Using the data that follows, return exactly the lines from the one that contains "medic-labor.sk (157, 190)" through the one that contains "Povoliť všetky [button] (217, 2561)", ends included.

....

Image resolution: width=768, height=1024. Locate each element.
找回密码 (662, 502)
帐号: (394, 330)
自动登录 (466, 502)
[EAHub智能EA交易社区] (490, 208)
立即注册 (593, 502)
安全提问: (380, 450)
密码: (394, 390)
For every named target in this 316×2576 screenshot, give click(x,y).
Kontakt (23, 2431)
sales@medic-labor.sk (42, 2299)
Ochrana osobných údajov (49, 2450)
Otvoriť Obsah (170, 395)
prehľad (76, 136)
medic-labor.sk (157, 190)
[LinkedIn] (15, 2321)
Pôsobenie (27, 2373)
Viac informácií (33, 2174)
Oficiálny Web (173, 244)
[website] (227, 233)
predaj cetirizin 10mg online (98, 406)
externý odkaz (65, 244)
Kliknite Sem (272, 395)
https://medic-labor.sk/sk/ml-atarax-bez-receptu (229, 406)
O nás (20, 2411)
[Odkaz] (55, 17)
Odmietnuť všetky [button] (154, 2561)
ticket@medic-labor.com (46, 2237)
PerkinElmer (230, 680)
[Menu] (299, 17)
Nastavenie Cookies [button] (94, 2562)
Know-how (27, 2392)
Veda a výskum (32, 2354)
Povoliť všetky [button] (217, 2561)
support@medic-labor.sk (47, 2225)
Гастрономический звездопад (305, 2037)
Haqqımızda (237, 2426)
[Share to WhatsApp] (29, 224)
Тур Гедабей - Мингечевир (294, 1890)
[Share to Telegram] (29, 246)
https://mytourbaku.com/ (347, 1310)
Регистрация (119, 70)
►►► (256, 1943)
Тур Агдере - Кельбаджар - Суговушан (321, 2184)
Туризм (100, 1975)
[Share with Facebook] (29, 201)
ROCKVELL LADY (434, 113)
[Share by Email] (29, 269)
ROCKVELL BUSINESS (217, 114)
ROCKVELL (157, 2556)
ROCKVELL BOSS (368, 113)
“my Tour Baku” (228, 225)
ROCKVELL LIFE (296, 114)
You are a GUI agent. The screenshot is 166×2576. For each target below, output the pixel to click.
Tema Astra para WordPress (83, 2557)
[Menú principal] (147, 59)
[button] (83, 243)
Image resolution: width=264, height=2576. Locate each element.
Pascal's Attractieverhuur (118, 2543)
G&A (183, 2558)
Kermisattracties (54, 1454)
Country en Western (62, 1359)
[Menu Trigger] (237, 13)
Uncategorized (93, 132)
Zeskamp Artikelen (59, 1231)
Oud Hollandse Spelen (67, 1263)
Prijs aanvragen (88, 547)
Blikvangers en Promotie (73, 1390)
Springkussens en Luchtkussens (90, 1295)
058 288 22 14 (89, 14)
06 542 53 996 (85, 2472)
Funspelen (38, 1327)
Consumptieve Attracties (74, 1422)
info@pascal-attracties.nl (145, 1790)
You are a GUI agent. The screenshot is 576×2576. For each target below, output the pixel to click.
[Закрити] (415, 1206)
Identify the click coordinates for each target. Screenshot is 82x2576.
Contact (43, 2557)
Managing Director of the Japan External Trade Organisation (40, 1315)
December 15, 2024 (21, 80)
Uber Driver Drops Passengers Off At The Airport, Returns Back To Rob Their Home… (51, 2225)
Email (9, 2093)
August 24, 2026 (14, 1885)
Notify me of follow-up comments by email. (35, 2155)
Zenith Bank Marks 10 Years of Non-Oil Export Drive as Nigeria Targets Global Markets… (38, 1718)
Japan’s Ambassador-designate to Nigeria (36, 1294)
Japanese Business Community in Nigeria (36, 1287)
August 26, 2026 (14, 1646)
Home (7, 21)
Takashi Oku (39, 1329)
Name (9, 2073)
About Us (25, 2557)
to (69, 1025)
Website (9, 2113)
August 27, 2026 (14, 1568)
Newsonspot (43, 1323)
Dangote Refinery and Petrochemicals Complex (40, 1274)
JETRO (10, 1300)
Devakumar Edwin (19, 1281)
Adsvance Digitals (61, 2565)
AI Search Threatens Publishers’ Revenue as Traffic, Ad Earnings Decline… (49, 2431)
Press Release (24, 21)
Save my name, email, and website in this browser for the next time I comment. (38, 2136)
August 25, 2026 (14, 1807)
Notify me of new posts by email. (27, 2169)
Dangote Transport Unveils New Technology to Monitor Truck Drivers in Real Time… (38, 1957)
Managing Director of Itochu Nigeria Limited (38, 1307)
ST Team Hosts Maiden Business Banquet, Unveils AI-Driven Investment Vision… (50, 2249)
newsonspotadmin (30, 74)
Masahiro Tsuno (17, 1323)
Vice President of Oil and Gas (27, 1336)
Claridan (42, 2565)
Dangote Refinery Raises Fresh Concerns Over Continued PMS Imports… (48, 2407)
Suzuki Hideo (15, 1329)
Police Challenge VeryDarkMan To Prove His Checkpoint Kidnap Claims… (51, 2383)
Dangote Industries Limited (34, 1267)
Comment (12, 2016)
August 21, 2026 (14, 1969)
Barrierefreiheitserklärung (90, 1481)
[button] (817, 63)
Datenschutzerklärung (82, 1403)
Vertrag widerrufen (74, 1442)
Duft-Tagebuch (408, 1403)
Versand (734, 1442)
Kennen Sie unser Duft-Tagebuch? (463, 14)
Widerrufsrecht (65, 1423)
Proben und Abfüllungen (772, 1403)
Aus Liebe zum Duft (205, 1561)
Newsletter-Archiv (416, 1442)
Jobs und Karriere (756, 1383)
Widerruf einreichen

....

SOLUTION:
medic-labor.sk (157, 190)
[LinkedIn] (15, 2321)
Pôsobenie (27, 2373)
Viac informácií (33, 2174)
Oficiálny Web (173, 244)
[website] (227, 233)
predaj cetirizin 10mg online (98, 406)
externý odkaz (65, 244)
Kliknite Sem (272, 395)
https://medic-labor.sk/sk/ml-atarax-bez-receptu (229, 406)
O nás (20, 2411)
[Odkaz] (55, 17)
Odmietnuť všetky [button] (154, 2561)
ticket@medic-labor.com (46, 2237)
PerkinElmer (230, 680)
[Menu] (299, 17)
Nastavenie Cookies [button] (94, 2562)
Know-how (27, 2392)
Veda a výskum (32, 2354)
Povoliť všetky [button] (217, 2561)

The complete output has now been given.